- Berlin is ready to be deployed!
- We are moving quickly: the first testnet to upgrade, Ropsten, is expected to be upgraded on March 10. The main network is scheduled for April 15.
- If you are running an Ethereum node, you should upgrade it to a Berlin-compatible version as soon as possible for test networks and by April 7 for the mainnet.
- See below for the list of Berlin-compatible client versions and details of the EIPs included in the upgrade.
- Customer Besu has reported a bug in their previous Berlin release. Besu users should upgrade to version 21.1.2.
After months and months of preparation, Berlin is finally here! The upgrade, which follows the Istanbul and Muir Glacier upgrades, is expected to go live on the Ethereum mainnet at block 12,244,000. We expect this to happen around Wednesday, April 15. 2021, but due to variability in block time the exact date may change.
Before being rolled out to the mainnet, the upgrade will be uploaded to the Ropsten, Goerli and Rinkeby test networks. The entire release schedule is as follows:
|Network||Block number||Predicted date|
|Ropsten||9 812 189||March 10, 2021|
|Goerli||4,460,644||March 17, 2021|
|Rinkeby||8,290,928||March 24, 2021|
|Main network||12,244,000||Apr 15, 2021|
Ethereum node operators must upgrade their nodes before the fork block on the networks they wish to participate in. Due to the variability of the block time, it is recommended to update several days before the scheduled date. See the section below for the appropriate client versions to upgrade to.
In order to be compatible with the Berlin upgrade, node operators will need to upgrade the client version they are running. The versions, listed below for each customer, support Berlin across all Ethereum networks, both testnets and mainnet.
|Customer||Version number||Download link|
|OpenEthereum (fka Parity)||3.2.0||Download|
Note that the Besu team reported a bug in version 21.1.1 related to Berlin (connect). Besu users must upgrade to version 21.1.2 in order to remain compatible with Berlin. Additionally, TurboGeth will not have a client version ready for the first test networks, but will have a version before the mainnet. We will update this article as their version becomes available. Trinity is now obsolete and will not support the Berlin upgrade.
The Berlin Upgrade introduces the following EIPs to the Ethereum network:
To learn more about each EIP, see Ethereum Cat Herder’s Berlin presentation station.
After Istanbul, we ran out of names for our planned network upgrades. Suggested to use Devcon city names for upgrades, and we stick to it! Berlin is where Devcon 0 has taken place, and the next upgrade will be called London, where Devcon 1 happened.
As an Ethereum User or Ether Holder, do I need to do something?
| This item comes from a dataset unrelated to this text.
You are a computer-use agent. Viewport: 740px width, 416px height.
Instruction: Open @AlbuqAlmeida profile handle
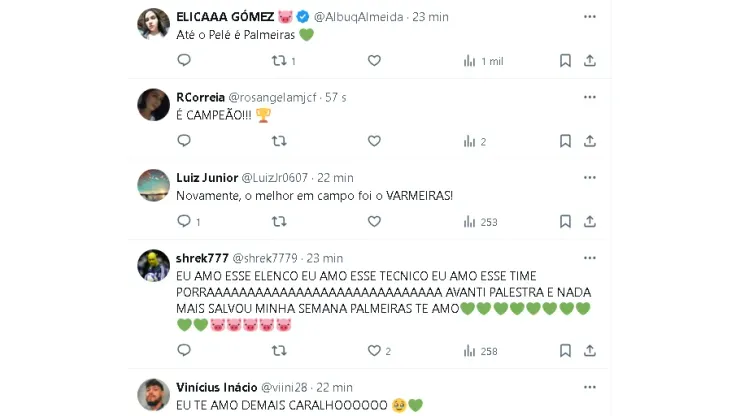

If you’re using an exchange (like Coinbase, Kraken, or Binance), a web wallet service (like Metamask, MyCrypto, or MyEtherWallet), a mobile wallet service (like Coinbase Wallet, Status.im, or Trust Wallet), or a hardware wallet (such as Ledger, Trezor, or KeepKey), you don’t have to do anything unless you are instructed to take further action by your exchange or wallet service.
As a node operator or miner, what should I do?
Download the latest version for your Ethereum client, as shown in the table above.
What if I am a miner or a node operator and do not participate in the upgrade?
If you are using an Ethereum client that is not updated to the latest version (listed above), your client will sync with the pre-fork blockchain after the upgrade is complete. You will be stuck on an incompatible chain following the old rules and you will not be able to send Ether or operate on the post-upgrade Ethereum network.
What is a network upgrade in Ethereum-land?
A network upgrade is a modification of the underlying Ethereum protocol, creating new rules to improve the system. The decentralized nature of blockchain systems makes it more difficult to upgrade the network. Network upgrades in a blockchain require cooperation and communication with the community, as well as with the developers of the various Ethereum customers in order for the transition to go smoothly.
What happens during a network upgrade?
Once the community has come to an agreement on what changes to include in the upgrade, the changes to the protocol are written to the various Ethereum clients, such as geth, Open Ethereum, Besu, and Nethermind. Protocol changes are enabled at a specific block number. Any nodes that have not been upgraded to the new rule set will be dropped on the old chain where the previous rules continue to exist.
Many thanks to the Ethereum community and all Ethereum developers from all customers and platforms who have come together to bring their input, thoughts and contribution to Berlin 😁🇩🇪
Now, let’s go London 🇬🇧!
It is a highly technical emerging and evolving space. If you choose to implement the recommendations in this article and continue to participate, you should make sure you understand how it affects you. You should understand that there are risks including, but not limited to, risks such as unexpected bugs. By choosing to implement these recommendations, you alone assume the risks of the consequences. This post and recommendations do not constitute a sale of any kind and do not create any warranties of any kind, including, but not limited to, anything relating to the Ethereum Network or the Ethereum clients referred to. here.